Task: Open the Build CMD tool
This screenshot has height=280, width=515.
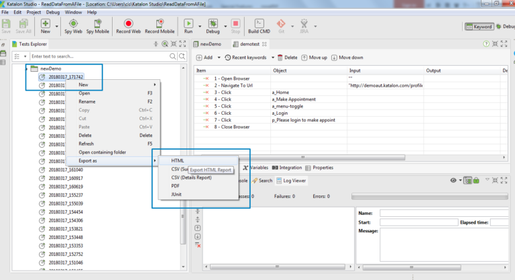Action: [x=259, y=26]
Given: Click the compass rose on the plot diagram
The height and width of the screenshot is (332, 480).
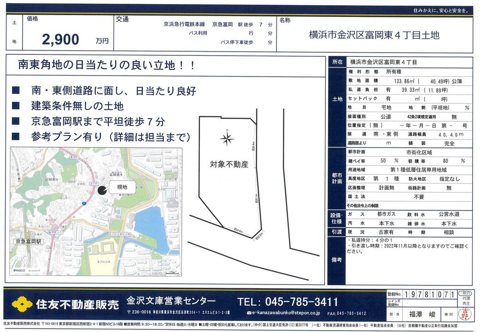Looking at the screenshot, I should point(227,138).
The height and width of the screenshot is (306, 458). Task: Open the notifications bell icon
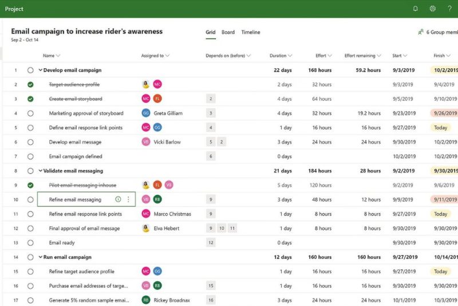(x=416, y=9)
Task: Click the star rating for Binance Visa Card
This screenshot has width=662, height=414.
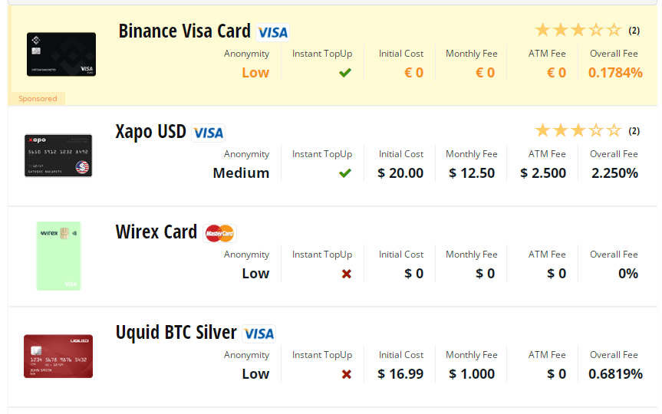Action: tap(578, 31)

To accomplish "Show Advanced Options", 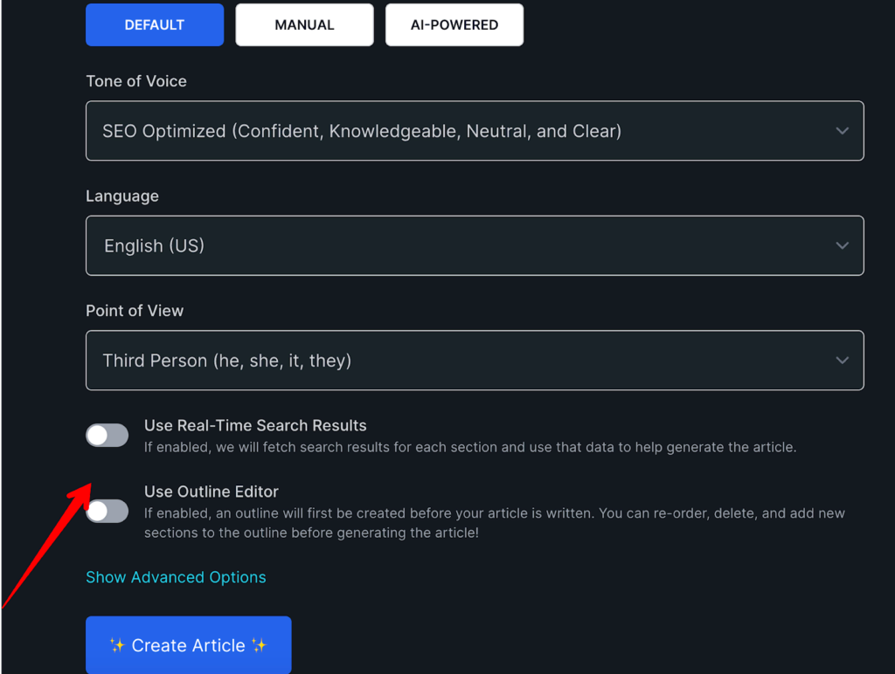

• WHAT YOU ARE ASKED TO DO
Every line with the word "Click" in it should be copied from the listing above.

• SOLUTION TO THE PROBLEM
Given: Click the compass rose on the plot diagram
Task: Click the star rating for Binance Visa Card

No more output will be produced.